前回位から耳に入る「台湾will tatch your huart」のテーマソング。機内画像に台湾の文物がテンポよく流れる。
何か…奇妙な「帰郷感」に不覚にも涙腺が熱くなる。――何だこれ?わしは一応日本人なんだが!?
つまりそれほど,香港は「地球」標準的な土地だったんだな。日本はもちろん,人間性のたおやかな台湾からすら文化的な距離感がある。少なしわしのニッポン人根性はそれを「遠い」と感じてたらしいことに,自分のことながら思い致りました。
確かに――台湾の触感は,香港よりははるかに日本に近い。システムも人あたりも風景も近い。香港独特のあの対人間の緊張がない。あれは異文化,異人種,その他諸々な尺度で本質的な意味でのストレンジャーが日常的に交差する生活の中にしか生まれない「作法」。隣人が何を考えてんのか感覚として理解不能なのに,最低限にはニッコリ笑ってギリギリの秩序を保つ社会空間。ニューヨークに似てる。
旅行回数の違いもあろうが,物凄く安堵して浮かれてる自分に気付いて驚いてます。
なので台北空港では多少浮かれ気分。タバコの「峰」を20箱,それと高山烏龍茶を香港ドルの残金で購入。JTタバコが1箱150円だ!
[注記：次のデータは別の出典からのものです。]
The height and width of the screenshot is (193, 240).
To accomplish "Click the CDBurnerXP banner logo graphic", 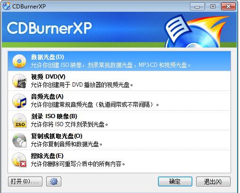I will click(x=196, y=31).
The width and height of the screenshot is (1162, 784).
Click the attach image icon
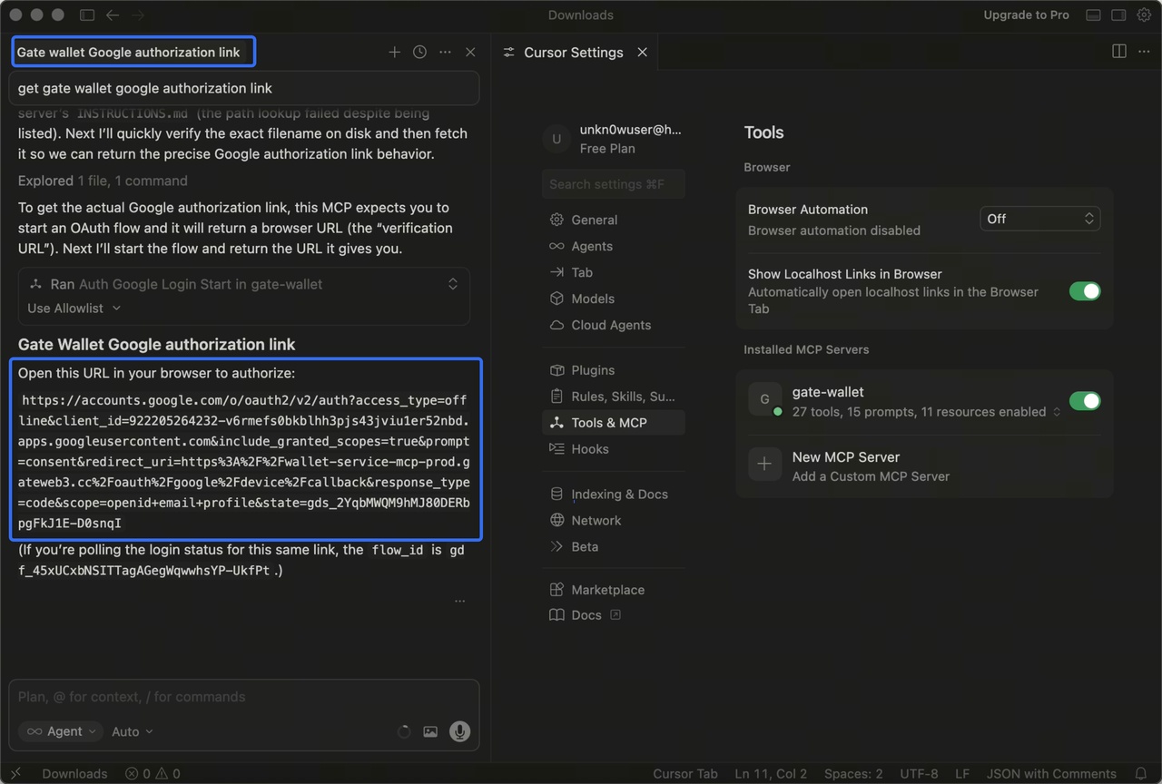coord(430,731)
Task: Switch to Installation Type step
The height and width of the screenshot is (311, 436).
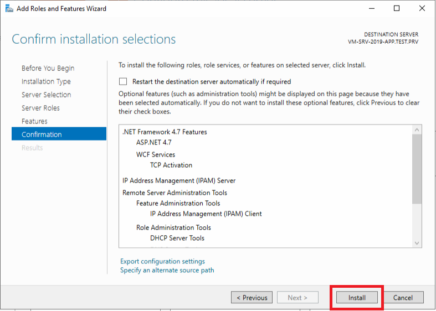Action: tap(46, 82)
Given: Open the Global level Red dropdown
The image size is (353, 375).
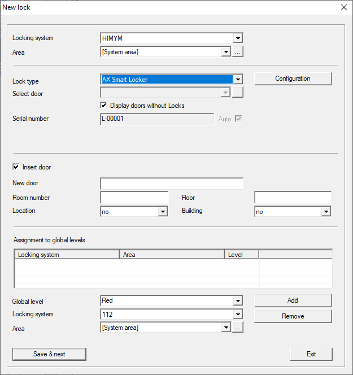Looking at the screenshot, I should (238, 301).
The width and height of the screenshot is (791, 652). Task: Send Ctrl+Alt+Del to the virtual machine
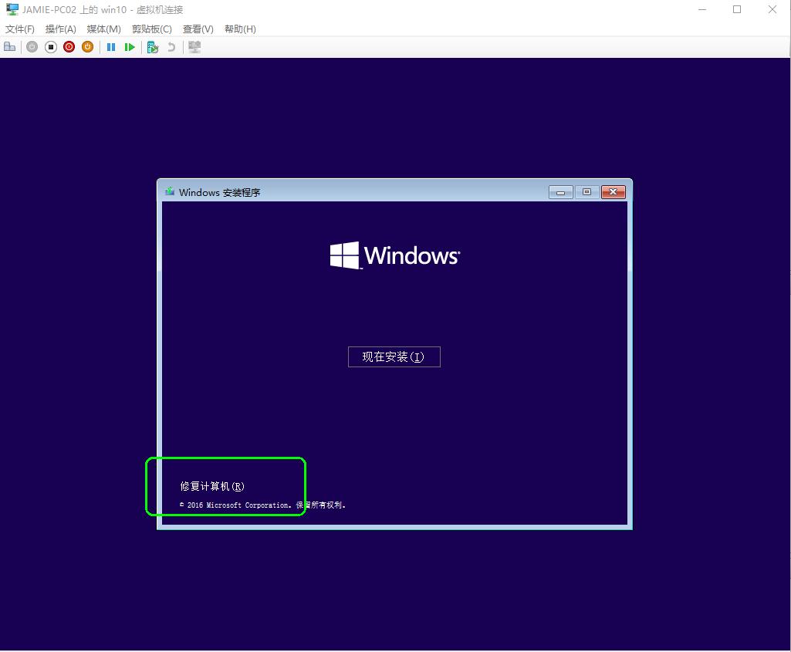[10, 46]
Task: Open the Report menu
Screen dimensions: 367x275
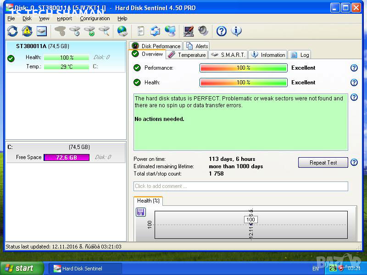Action: [x=64, y=19]
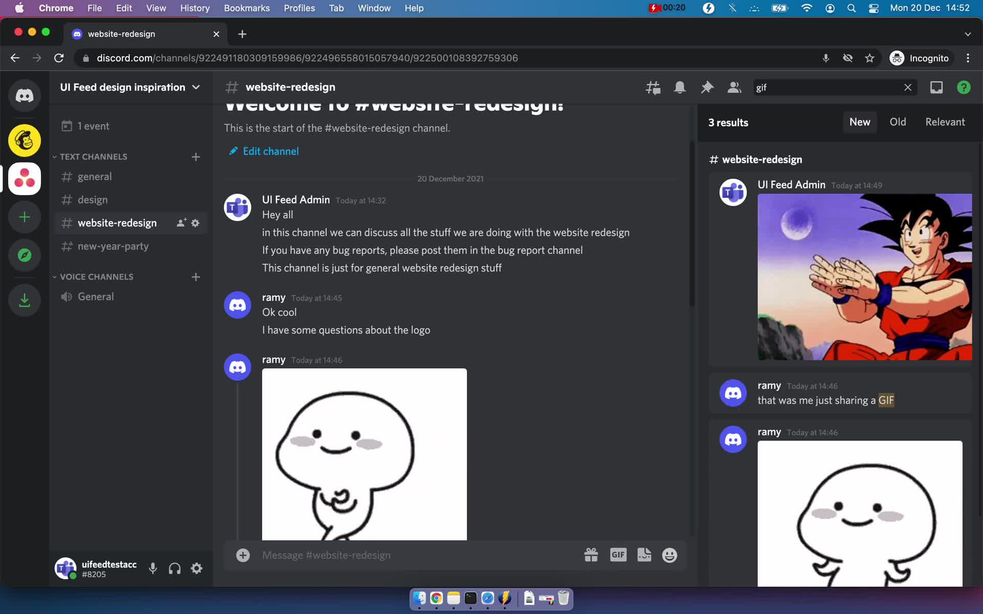Screen dimensions: 983x614
Task: Select the Relevant tab in search results
Action: point(945,122)
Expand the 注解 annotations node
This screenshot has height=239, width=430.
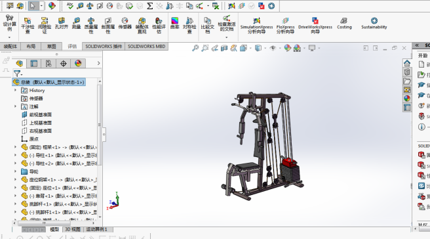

あと,機内のADシステムでチョイスして聴いてたら,藍短[ネ庫]という中国のオーディション番組のチャンピオンの声がモノすごかった。CDを見つけて購入。
定刻21時10分,広島空港に着陸。
バゲッジがかなり混乱してて,ソウル,上海の表示のままで出て来てました。
検疫はスルー。日焼けしてるから機械的にはサーモにかかるかと思ったが。
税関もスルー。後でよく考えたらタバコは400本持ってて,しかも紙袋に晒して入ってたんだが。
まあ,GWのカキイレ時で忙しいんでしょう…。
21時50分,広島駅行きリムジン乗車。
どっちも割と美味そうだったんで,香港-台北便,台北-広島便とも機内食は食った。
メインは,台北便では卵麺,広島便では中華丼。面白かった。
味のレベルはさておき,台北便のにはチャンと蝦味の深い出汁が効いてる。
広島便のも,もちろん調味料はチャンと効いててそれなりなんだが…何かポカンと空虚な感じが残った。
味覚の深い層がないんである。
台北便は,香港と台湾の人間の舌に合う味覚を,香港で作ったものだろう。広島便は台湾で作ってるはず。
美味い不味いじゃない。味覚の層が違う。広東のスープは,日本の出汁より一つ深い層に働いてる。
この「喪失感」を実感できた。実感できたのは,一定期間,広東の味覚にまみれた直後だったからだと思う。舌が新しい層を見つけ,それを脳が認識した瞬間だったらしい。
広東の味は分かりにくい。あれだけの国際都市でありながら,香港は味覚世界としては非常にローカルな次元を保ってる。
返す返すも――ムチャクチャ面白い状況の土地です。